[Begin SOURCE EXCERPT]

Unlike the commercial blade server and chassis designs from Hewlett-Packard, IBM, Dell, and a few other tier-one server makers that have only nominal market share in blades (you know who you are, Sun Microsystems, Fujitsu-Siemens, Hitachi, and NEC), Rackable's servers mount horizontally in racks that have servers in both the back and the front of the rack.

Each Rackable machine is half as deep as a standard rack server. Rackable drives server density back-to-front instead of by packing lots of skinny servers vertically in a blade chassis and then stacking chassis on chassis. Either approach - half-depth rack or blade - requires plenty of engineering to cram the features of a standard two-socket server into what amounts to half the space or less.

The neat bit about Rackable's designs is that using half-depth rack servers in the back and front of a rack creates a kind of chimney in the middle of the rack, which lets cold air for cooling the iron to be pulled in from the data center aisles and then sucked out through the center of the rack in a manner that does not create hot and cold spots in the data center. (Yes, data centers have what can be called weather).

This is a very clever, and devilishly simple, design concept. The wonder is that more companies don't make rack servers like this. It all comes down to volume economics and the profit margins that come from sticking with full-depth rack motherboards (which is cheaper than doing engineering) or by creating custom blade boards that fit into standard racks. Every server company makes its choices and the market decides.

[End SOURCE EXCERPT]
[Begin PROVIDED MATERIAL]

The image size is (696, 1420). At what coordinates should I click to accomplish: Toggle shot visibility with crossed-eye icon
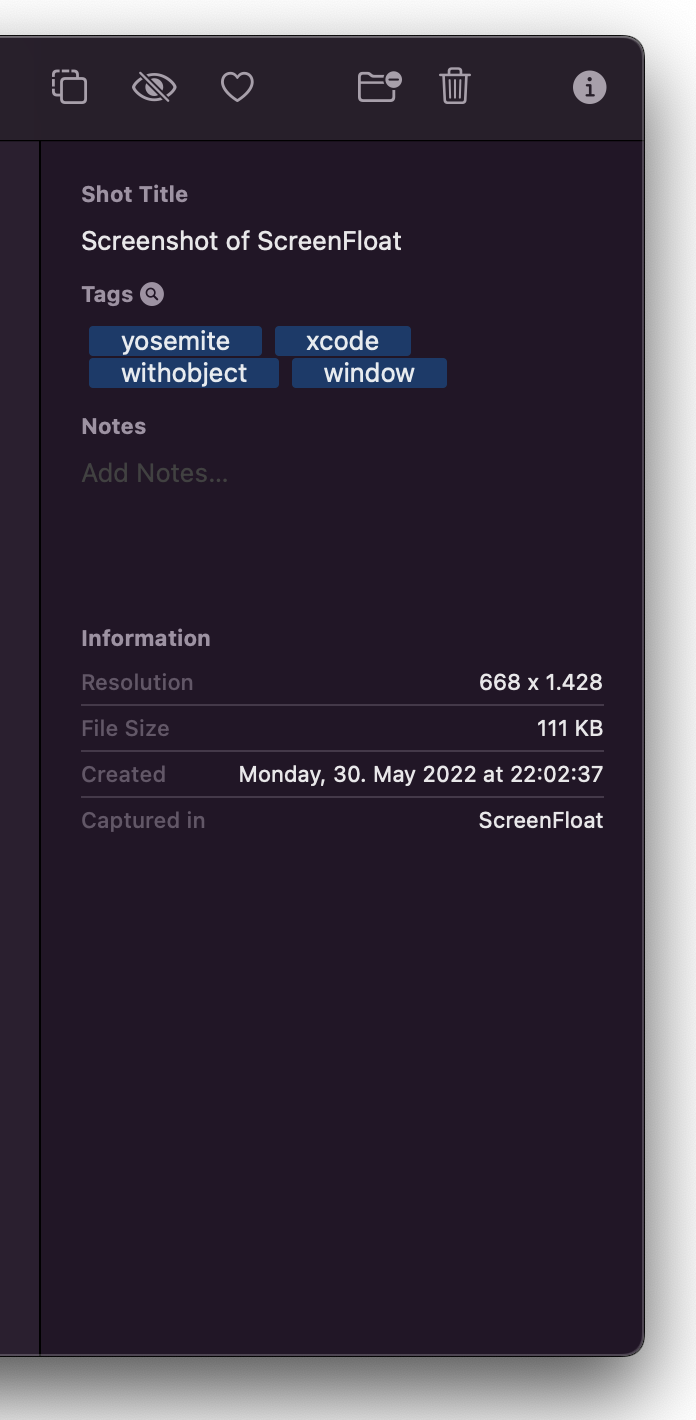154,88
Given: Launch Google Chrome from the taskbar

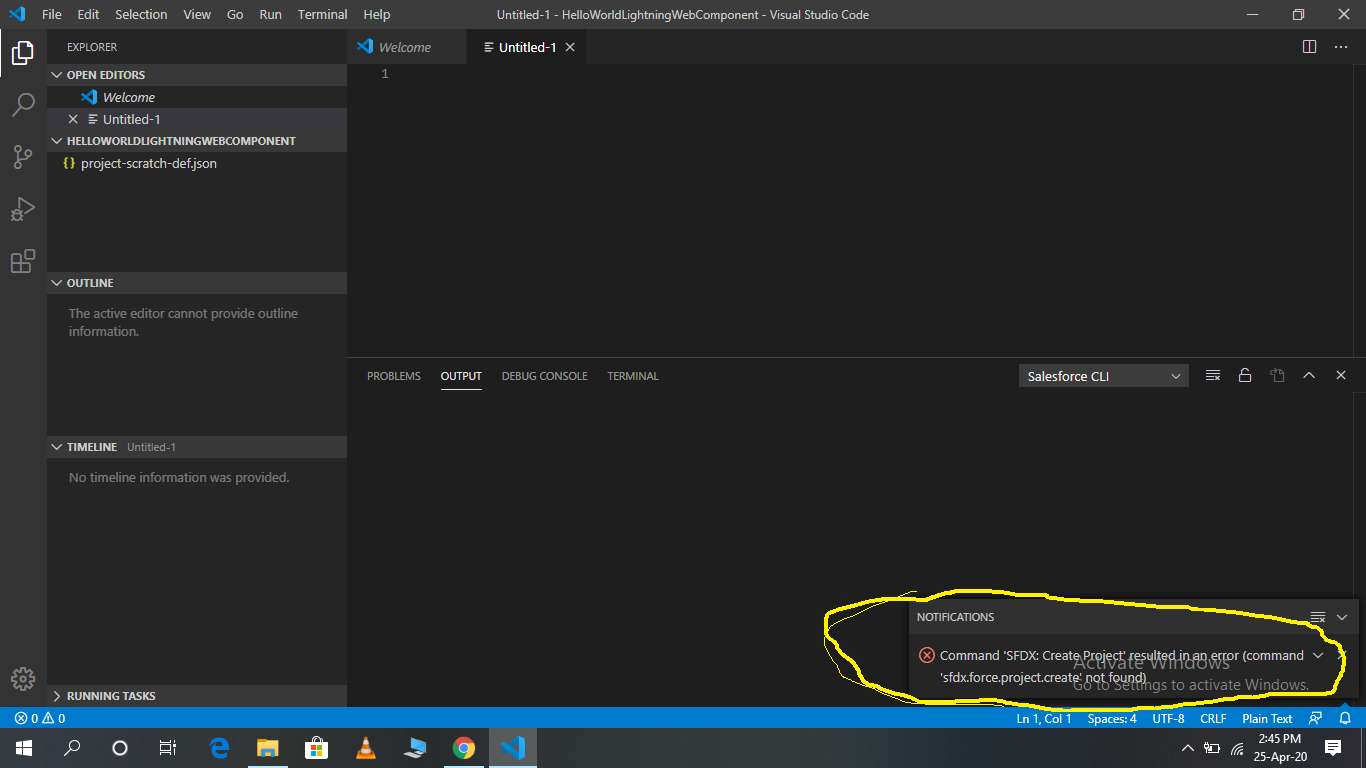Looking at the screenshot, I should pyautogui.click(x=464, y=747).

[End PROVIDED MATERIAL]

**SET TASK**
Resume the passage on Rackable's half-depth rack servers, starting after its final sentence.

**TASK ANSWER**
With the C2005 rack servers, Rackable is making the top and bottom of the 2U rack server independently configurable, with four different options on the top of the server for disk storage and two different options for the front, for eight unique possible configurations. On the top section, customers can choose to have four 3.5-inch disks, eight 2.5-inch disks, a mix of four 2.5-inch disks and two 3.5-inch disks, or two 3.5-inch disks with space on the right hand side for five low-profile PCI slots.

If customers don't need the expansion slots, they can put in a DVD drive and an internal 3.5-inch drive in the space at the bottom of the server case, and they can also put one 3.5-inch or two 2.5-inch disks behind the service processor's LCD display on the front of the server, which folds out to reveal the drives. The machines that don't have the five extra PCI slots have one PCI slot on a riser board coming off the motherboard. The C2005 supports up to ten 2.5-inch drives and up to five 3.5-inch SAS or SATA-II drives.

Like other current Rackable machines, the C2005 supports SSD drives from Intel, specifically the 32 GB and 64 GB enterprise-class drives (the X25-E in the Intel catalog) for high IOPS and write environments as well as the 80 GB and 160 GB SSD drives Intel has put out for low-write environments (these are the X25-M drives).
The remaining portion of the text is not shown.